Bristol's latest slept-on sensation, the Short Stories, have taken only months from album no.1, "Short Stories For Long Nights", to complete their second long-player, "The Night Is On Fire". Two things jumped out at us initially. One is that it's difficult to recall any album made since, ooh, approx. the dawn of time that starts with such relentless miserableness as the lyrics to (and delivery of) opener "It Only Hurts When I Move": but you need to bear with it, because the song butterflies into a plush, pastoral instrumental with a gorgeous coda the keyboard swells of which deftly and deliberately recall a morose classic of times past (listen, and you'll divine what we mean). Two, for "See My Skin", the Short Stories have achieved what Dave Simpson signally failed to for his otherwise so-comprehensive survey "The Fallen", and managed to coax ex-Blue Orchids and Fall ledge Martin Bramah out briefly from hiding, to deliver a short spoken word overlay to the track's clanging, *cough" Fall-esque guitar serrations.

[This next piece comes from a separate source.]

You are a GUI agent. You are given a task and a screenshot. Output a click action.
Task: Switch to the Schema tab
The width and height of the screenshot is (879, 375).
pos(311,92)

There is, of course, more to the record than that: similar sentiments to "It Only Hurts" drive "Sink Or Swim", but this time the music is a little breezier, a piece that wouldn't have sounded out of place on Forest Giants' elegant swansong "Things We Do When We're Bored". "Closing Time" is more straightforward still, a slightly whimsical new wavey number that would have sat equally well on their debut, and that would probably be the obvious single choice, were small labels to be afforded the luxury of being able to release those anymore. There's the album finisher, "Adoration", a thoughtful dissection of the differences between us that we usually gloss over: its gently repetitious cadences give it the feel almost of a lullaby. But the whole LP is anchored by the rather tender narrative of "The Loser's Club", a most delectable slow burn of dramatic Velvetsy guitar-shuffling combined with that rambling feel of the young Fall's most cogent storytelling moments. It goes on for around 12 minutes, but - and here's the crucial part - a little like the later Fall's "50 Year Old Man", you get sucked into the narrative sufficiently that you could swear those twelve minutes pass in a mere instant or two.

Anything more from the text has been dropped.